### Provided data
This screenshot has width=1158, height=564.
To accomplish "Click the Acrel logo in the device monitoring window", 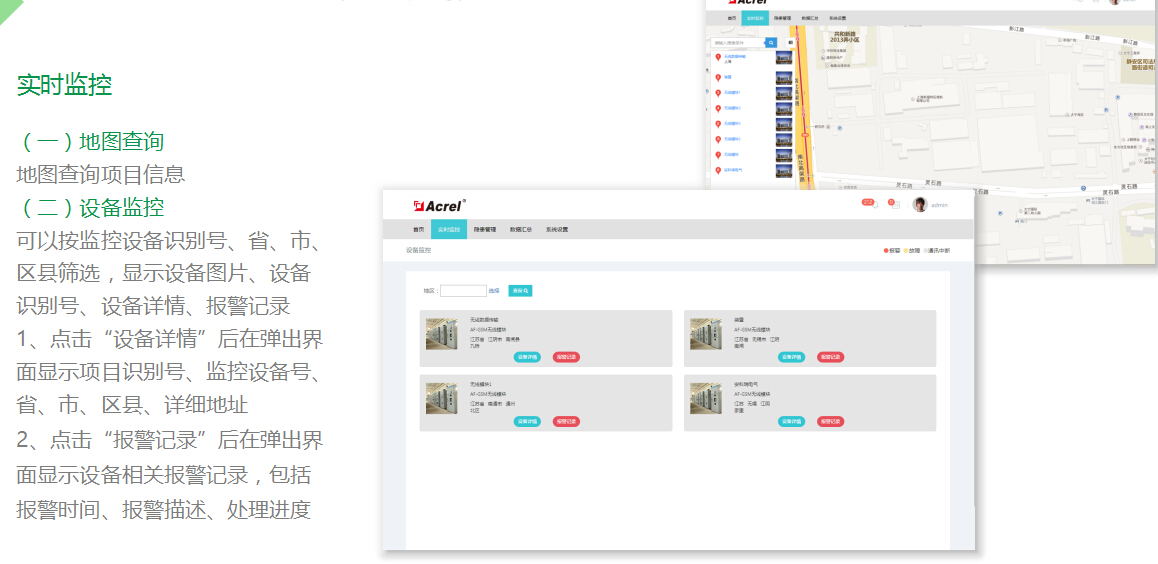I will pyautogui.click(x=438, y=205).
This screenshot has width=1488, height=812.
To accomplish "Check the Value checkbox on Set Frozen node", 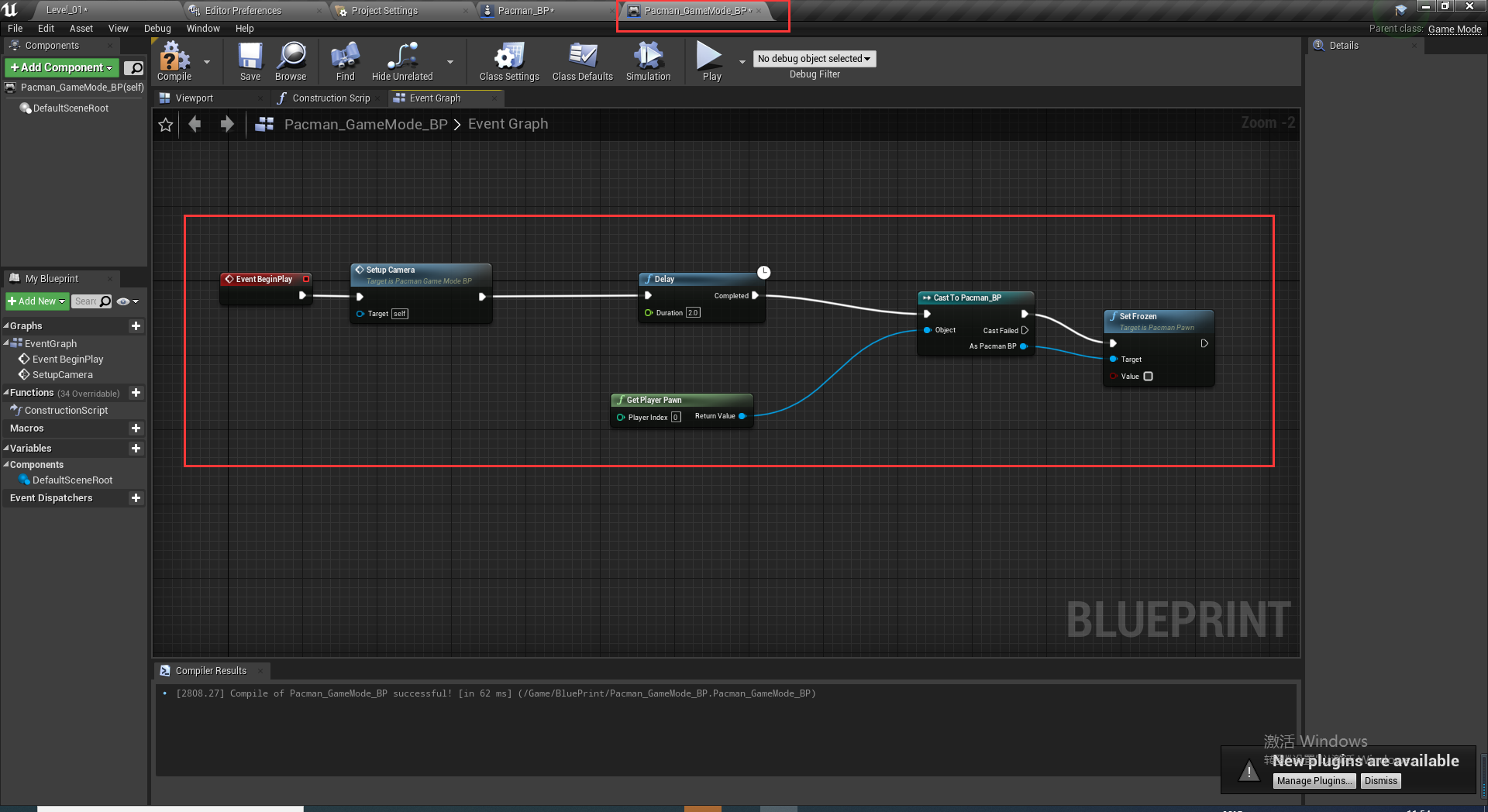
######
### Provided data
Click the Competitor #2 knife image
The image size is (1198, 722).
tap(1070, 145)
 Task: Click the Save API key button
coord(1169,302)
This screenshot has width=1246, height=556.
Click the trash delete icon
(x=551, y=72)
######
### Provided data
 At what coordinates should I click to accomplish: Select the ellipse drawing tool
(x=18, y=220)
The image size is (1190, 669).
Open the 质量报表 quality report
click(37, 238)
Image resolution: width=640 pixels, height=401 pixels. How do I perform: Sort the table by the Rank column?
######
(Problem): Switch "screenshot" to "capture" in the items from the line with "This screenshot has width=1488, height=812." up to and including the line with "the Value checkbox", and give those lines again with everything else unchanged and the pictures left out.

(Correct answer):
This capture has width=1488, height=812.
To accomplish "Check the Value checkbox on Set Frozen node", 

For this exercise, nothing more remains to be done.